Encore faut-il que cette concurrence soit loyale. Est-ce le cas ? Les droits de douane décidés par l’UE pour freiner les importations de véhicules chinois sont-ils pertinents ?

Cette décision tactique et de court terme permet de gagner du temps. Mais le risque est de voir un jour ces taxes douanières sauter, pour distorsion des règles de l’OMC, et de se retrouver démunis. L’enjeu est d’identifier les secteurs où nous avons un retard à rattraper par rapport à la Chine, par exemple dans la diplomatie des matières premières. Cette question relève des entreprises mais aussi de la politique étrangère de chaque pays, et de celle de l’Europe. Les Chinois contrôlent aujourd’hui l’amont de la chaîne de valeur : l’extraction des minerais critiques et leur raffinage. Je pense aussi qu’il faut entrer dans une forme de “coopétition” avec les Chinois : être concurrent et coopérer, c’est tout à fait envisageable. Il faut passer un accord avec la Chine parce qu’elle peut nous aider à accélérer. Ce pays a construit sa puissance technologique en s’appuyant sur les gains issus de sa production manufacturière.
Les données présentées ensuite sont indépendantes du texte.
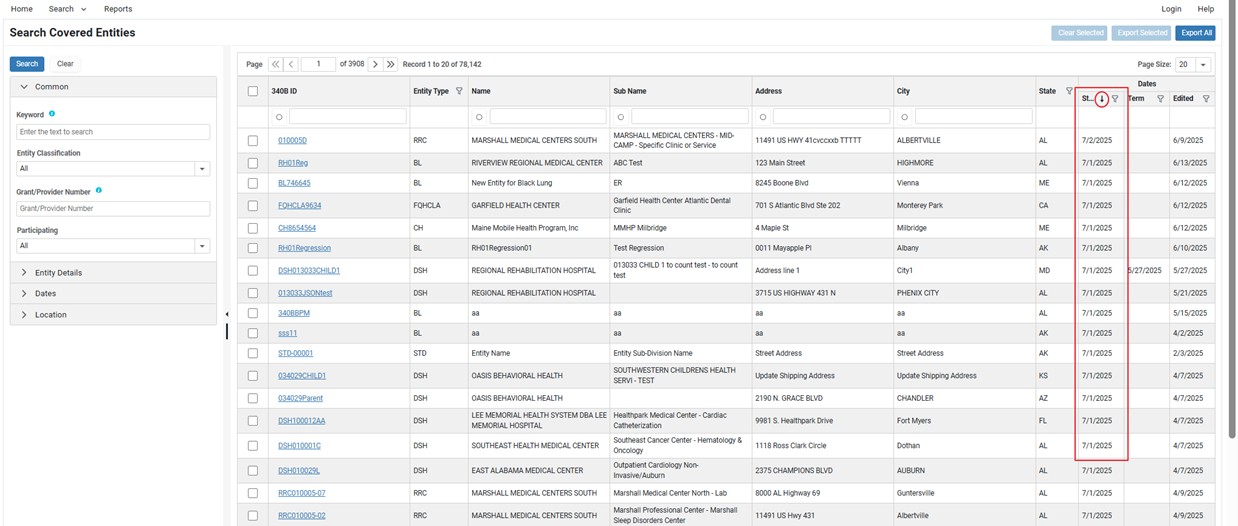The height and width of the screenshot is (526, 1238).
Task: Open the Reports menu
Action: click(x=118, y=9)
Les Chinois produisaient, maintenant ils innovent.

De ce point de vue là, le Green Deal, ou Pacte vert, est d’une importance stratégique pour l’Europe. C’est peut-être l’une des dernières occasions pour les Européens de se positionner sur les technologies du futur après plusieurs batailles perdues, notamment dans le numérique.